About three and a half years ago, CH had a lower back problem. Magnetic resonance imaging showed that all of the discs in his back seemed to be “thinner” than they should be. Imitrex® was suspected to be the cause of this cartilage deterioration (the Physicians’ Desk Reference entry on Imitrex® alludes to this potential side effect). Patient was terrified by the possibility that he had permanently damaged his health and would suffer for years as a result. His neurologist did not confirm a connection between his use of Imitrex® and the back problem. It was recommended that he continue using Imitrex® because it seemed to work for him. Later, CH had surgery to fix his herniated disk, and he has not had any back problems since the surgery.

Over the years, patient has asked many doctors what he could do about his migraine. He has kept countless diaries tracking possible triggers, only to decide that he had a seemingly unending list of potential suspects: stress, computer usage, too little sleep, too much sleep, changes in food or caffeine intake, bright lights, bad smells, wine, cheese, chocolate, and so on. He could not find a common denominator, and was always told to just continue taking Imitrex® since it worked so well for him. During this period, he also began taking an antidepressant (20 mg of Paxil® daily) for symptoms common to depression, including fatigue, lack of motivation, poor memory, and inability to concentrate. Early on, patient “thought” he had noticed a decrease in the frequency of migraine while on Paxil®, and as a result he has taken it religiously for years.

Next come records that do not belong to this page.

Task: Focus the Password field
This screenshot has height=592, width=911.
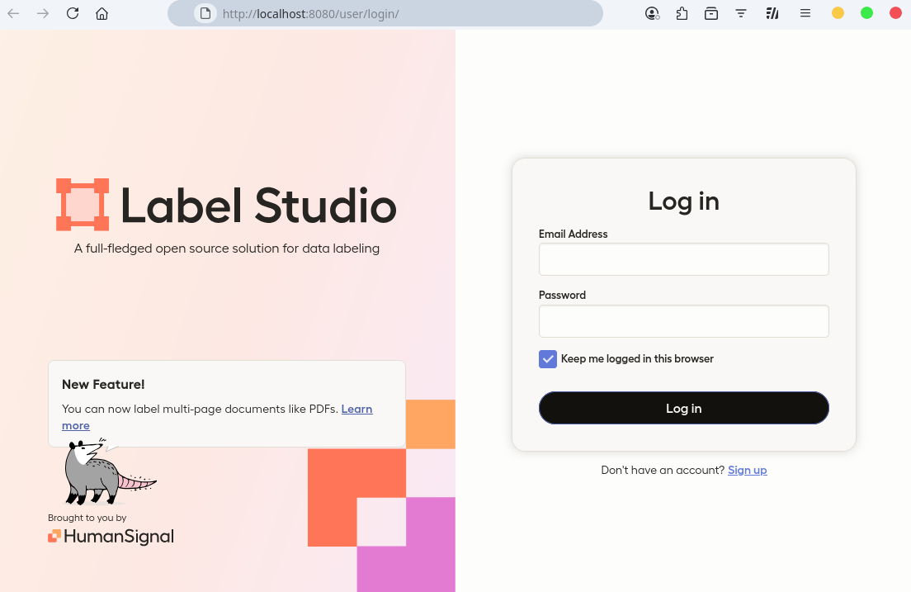Action: pyautogui.click(x=683, y=321)
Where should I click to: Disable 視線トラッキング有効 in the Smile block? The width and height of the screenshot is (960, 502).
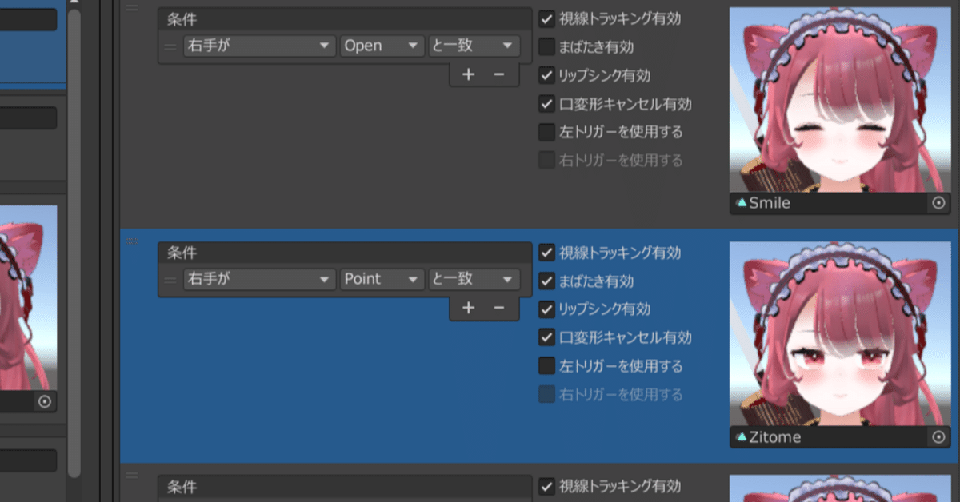[x=547, y=18]
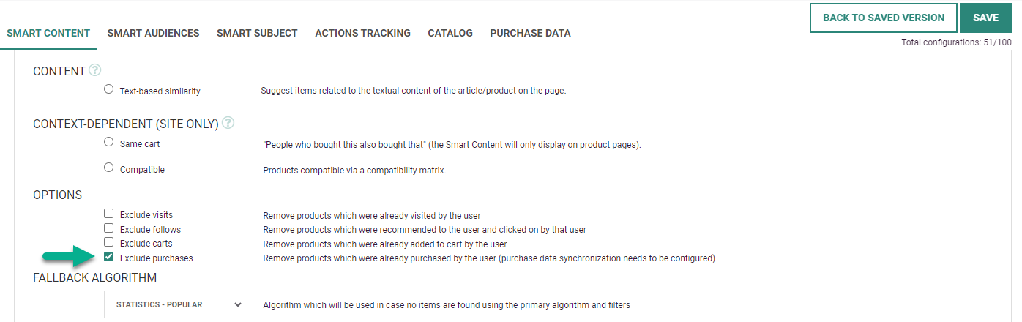Choose the Compatible radio button

[109, 168]
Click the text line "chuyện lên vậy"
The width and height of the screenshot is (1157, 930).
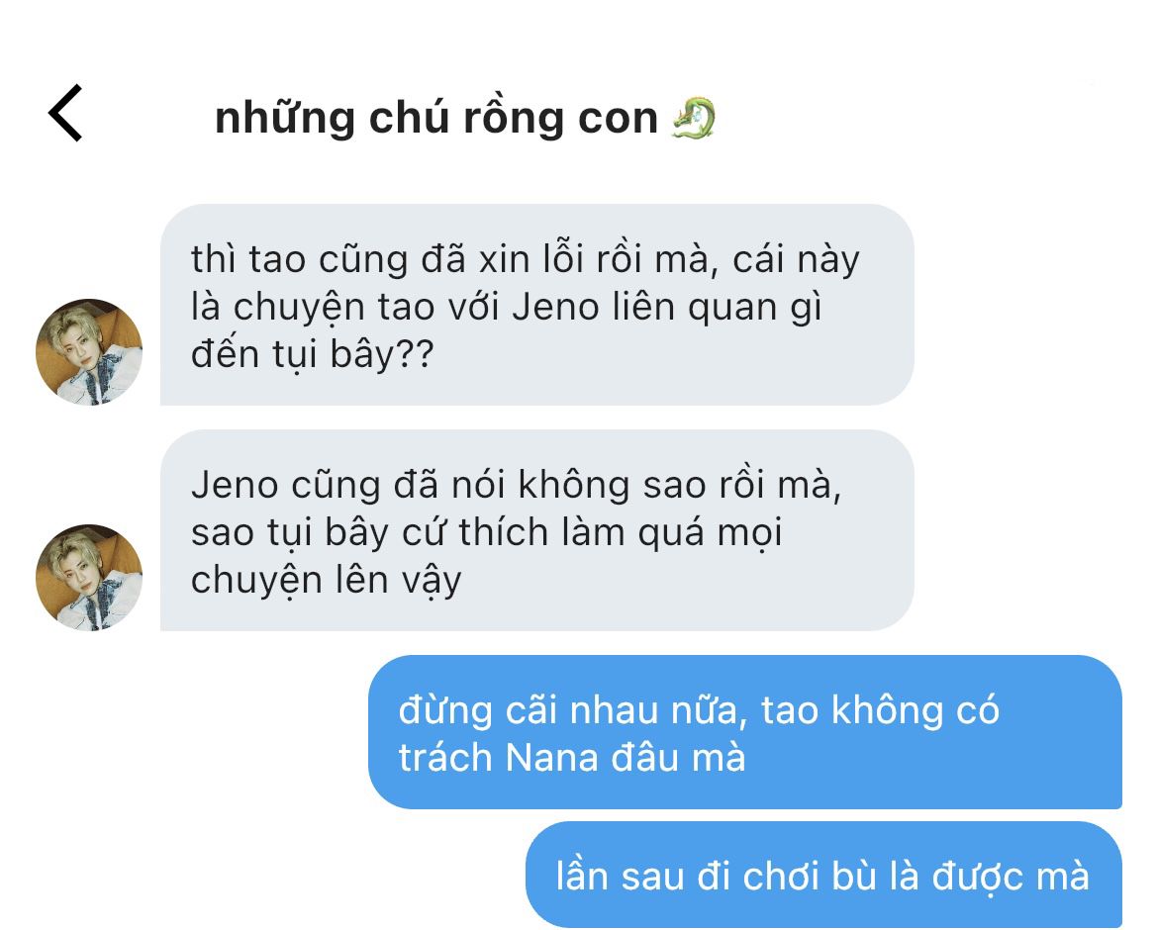pos(327,581)
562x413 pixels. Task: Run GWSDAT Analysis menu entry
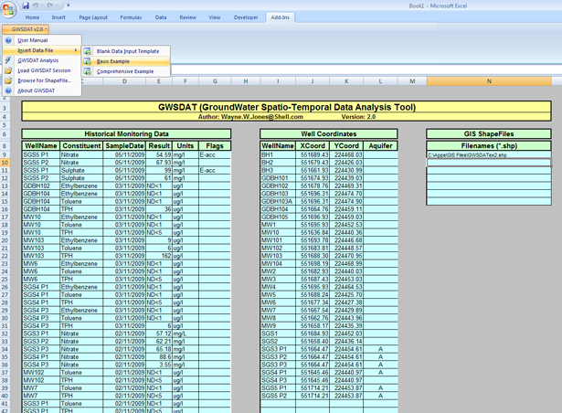tap(37, 60)
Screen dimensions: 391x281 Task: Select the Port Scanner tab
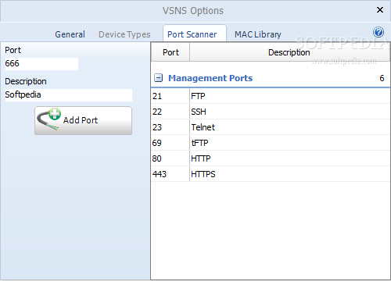click(x=192, y=34)
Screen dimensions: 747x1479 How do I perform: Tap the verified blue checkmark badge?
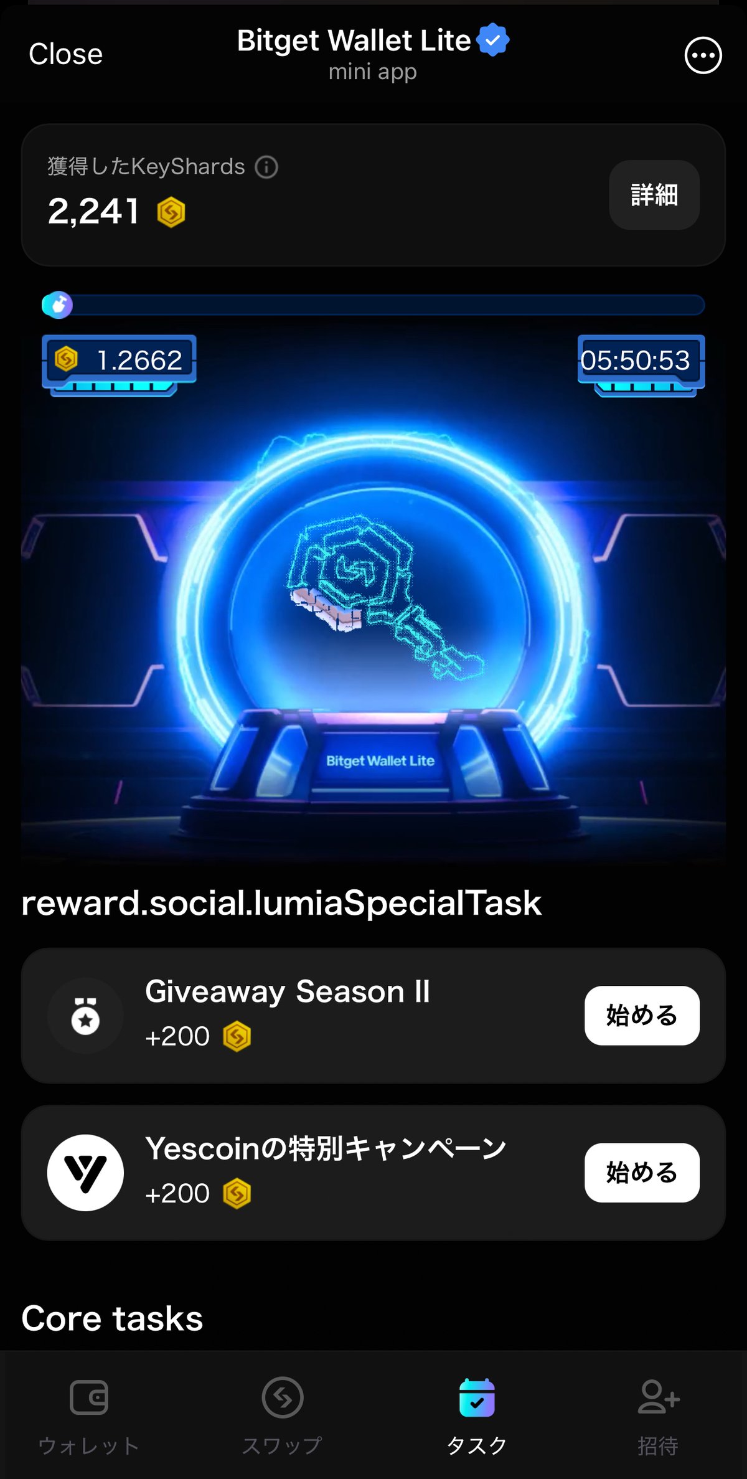pyautogui.click(x=493, y=40)
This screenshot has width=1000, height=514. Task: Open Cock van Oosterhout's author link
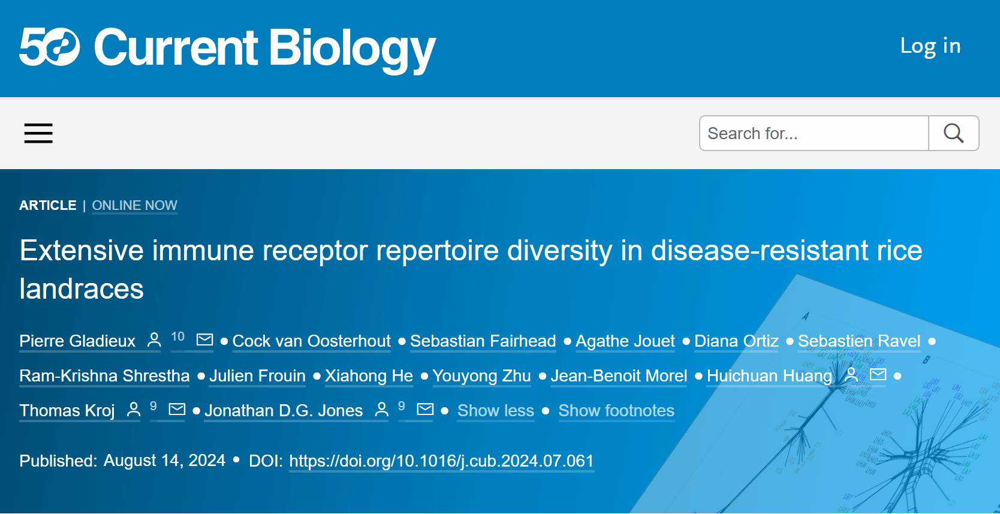coord(312,341)
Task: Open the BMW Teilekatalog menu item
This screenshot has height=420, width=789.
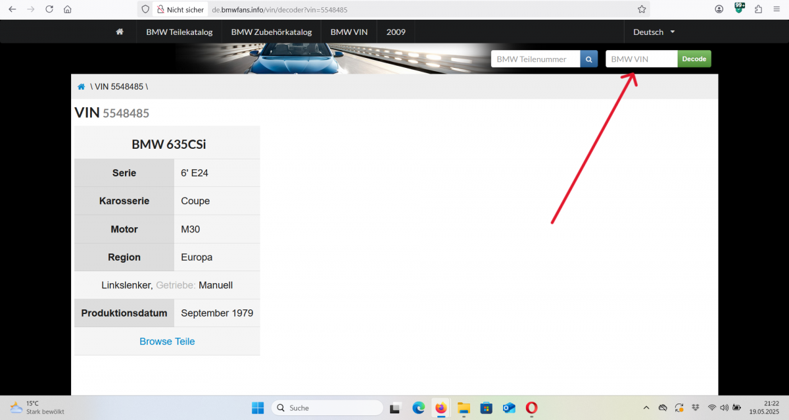Action: 179,32
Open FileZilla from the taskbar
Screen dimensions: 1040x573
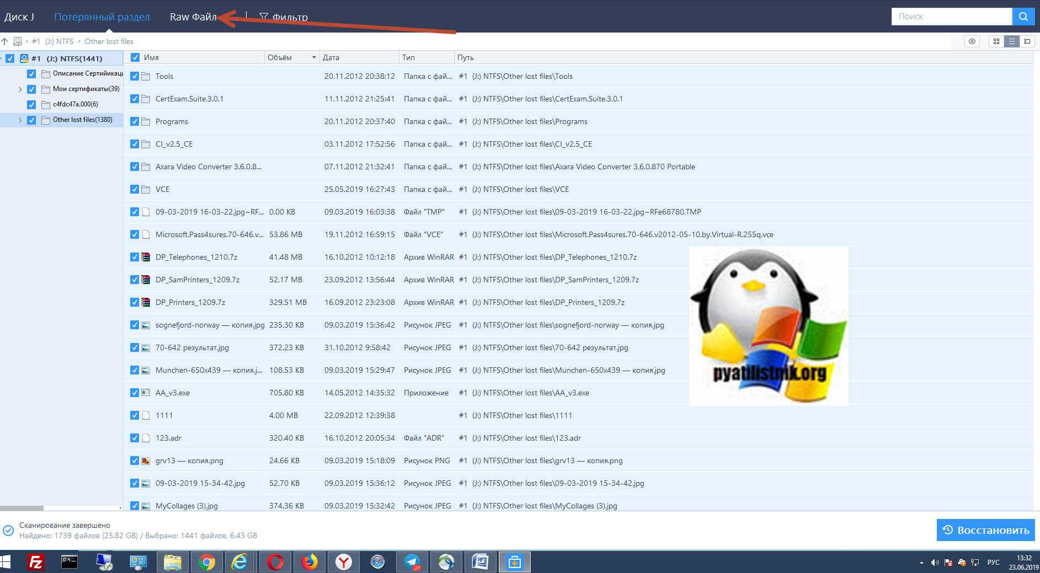click(x=36, y=562)
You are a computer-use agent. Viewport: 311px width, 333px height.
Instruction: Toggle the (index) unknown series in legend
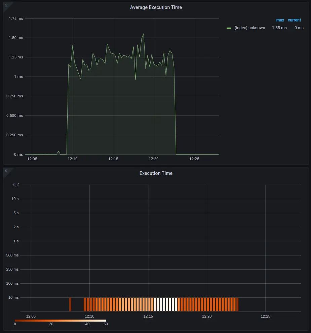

CH has tried practically all the currently available supplements for migraine, including feverfew, butterbur extract (Petadolex®), and magnesium. He has likewise used a prescription drug for epilepsy to try to reduce the frequency of migraine, but without success. During these experiments, he continued to use Imitrex®, often fighting with insurance companies to be reimbursed for the injectable form of the drug and the quantity of it required. Patient eventually discovered that he could “half dose” in many cases and still abort his migraine. He conservatively estimates that he has taken over 800 doses of Imitrex® and thousands of Midrin® capsules, and shudders to think of the total costs of these drugs in prescription co-pays and insurance outlays. Based on the $50 cost of an injectable dose, he estimates that he has probably spent at least approximately $40,000 on Imitrex® alone.